Inspectors shed primary subjects

24th July 1998 at 01:00
OFSTED is to concentrate on literacy and numeracy, reports Geraldine Hackett.

Primary schools are no longer to be assessed on standards in music or any other non-core subject.

The latest guidance to school inspectors from the Office for Standards in Education says they should concentrate on literacy and numeracy in primaries and stop grading attainment in art, design and technology, geography, history and PE, as well as music.

Chris Woodhead, the chief inspector, wants his staff to make greater use of national curriculum test results. In cases where inspectors' own judgments on standards differ from the levels suggested by performance data, they should explain their conclusions.

At primary level, there are national test results only in maths, English and science. From September, inspectors will only be required to grade those subjects, plus religious education and information technology.

The guidance says schools are expected to adopt the National Literacy Strategy, and inspectors' reports will be expected to evaluate the impact of the schools' strategy on the quality of teaching and standards achieved.

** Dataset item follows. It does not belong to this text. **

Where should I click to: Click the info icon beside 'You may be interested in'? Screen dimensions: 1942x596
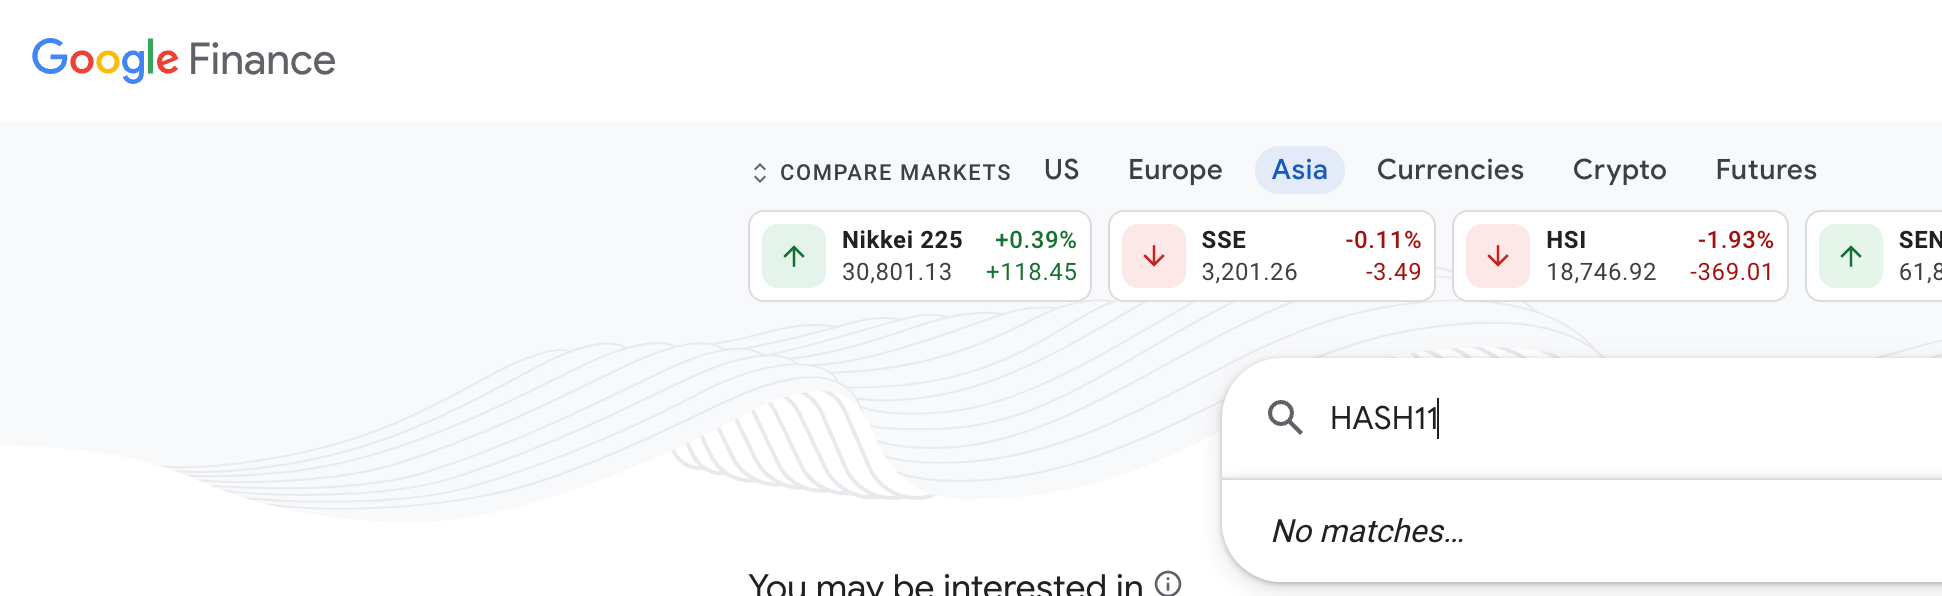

The emphasis in the new guidance on inspectors having regard to national test results comes at the same time as OFSTED publishes its own research on discrepancies between inspection reports and test results.

The paper says there is a "broad match" between assessments made by inspectors of attainment at the top end of primary and national test results. A perfect match is not expected, says the paper, because the test may have been taken some time before the school inspection. However, OFSTED accepts that inspectors find it hard to classify performance in small schools; half of primary schools have under 30 11-year-olds taking national tests.

OFSTED's interpretation of its data is rejected by Don Foster, the Liberal Democrats' education spokesman. He says the figures show inspection gradings and test results are not broadly in line. In primaries scoring well above the national average, only 60 per cent were highly rated by OFSTED. Where schools scored poor test results, less than 50 per cent were rated well below average by OFSTED.

As a result of its research, OFSTED will advise inspectors on how to interpret test data and the need to explain any reported differences between inspection evidence and these data.

Inspectors will from September be required to make full use of "increasingly reliable indicators". Training is to be provided in judging attainment and progress and interpreting data.

However, Mr Foster believes the insistence that inspectors make use of test data casts doubt on the inspection system.

"If we are saying inspection judgments are only accurate when there is reliable test data to base them on, why do we spend millions sending OFSTED inspectors round schools?" he asks.